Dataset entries
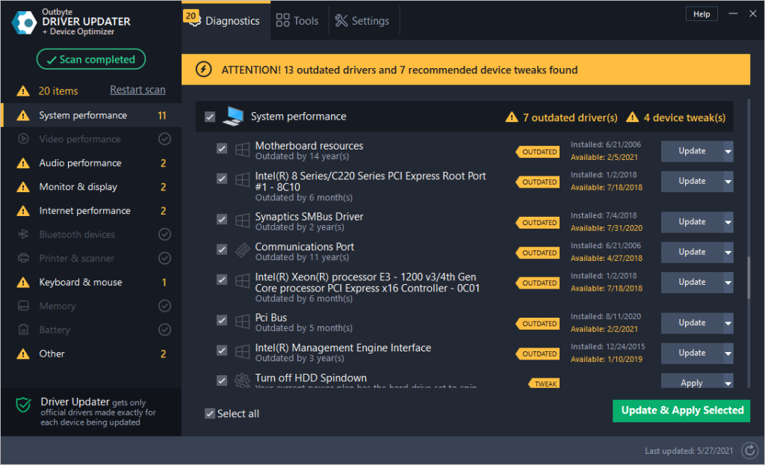765x465 pixels.
Task: Toggle the Select all checkbox
Action: 210,413
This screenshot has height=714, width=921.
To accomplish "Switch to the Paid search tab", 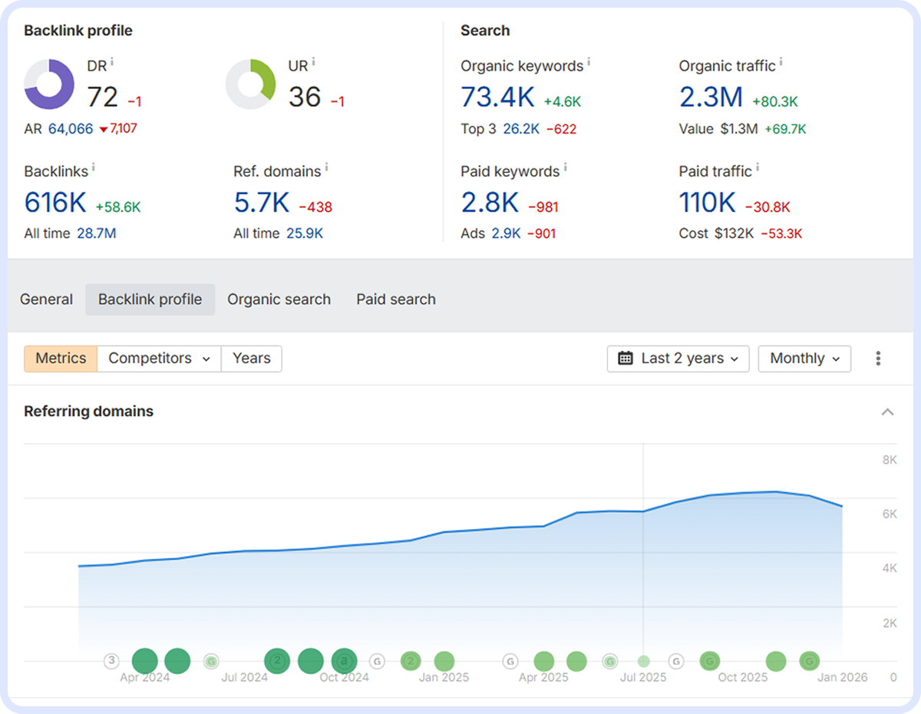I will [x=395, y=299].
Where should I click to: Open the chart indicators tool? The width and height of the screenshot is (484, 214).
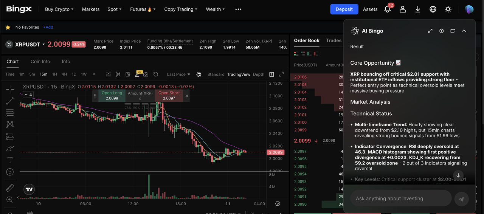coord(108,74)
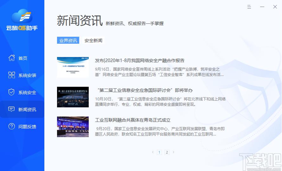Minimize the application window
This screenshot has width=282, height=171.
click(262, 7)
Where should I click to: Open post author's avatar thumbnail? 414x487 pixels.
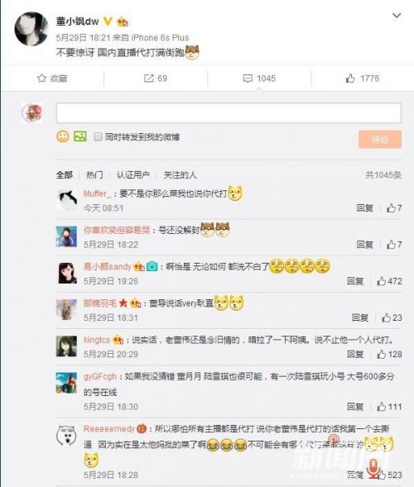tap(31, 29)
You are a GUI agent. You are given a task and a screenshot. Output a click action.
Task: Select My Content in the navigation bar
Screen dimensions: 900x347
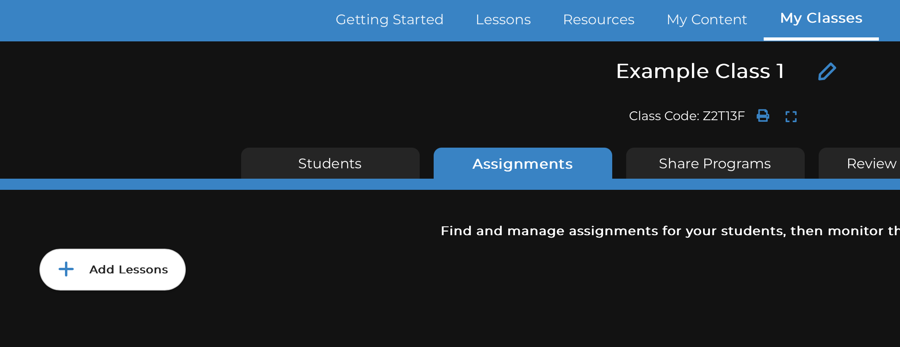coord(707,19)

■ **Your task**:
Each line from the one containing "Where should I click to: Open post" through the end of the records above is to be retyped exactly, with the pictures omitted and nothing added.

■ **Task answer**:
Where should I click to: Open post author's avatar thumbnail? 414x487 pixels.
tap(31, 29)
You are a GUI agent. You are given a task and a screenshot. Output a click action.
Task: Select My Content in the navigation bar
Screen dimensions: 900x347
coord(707,19)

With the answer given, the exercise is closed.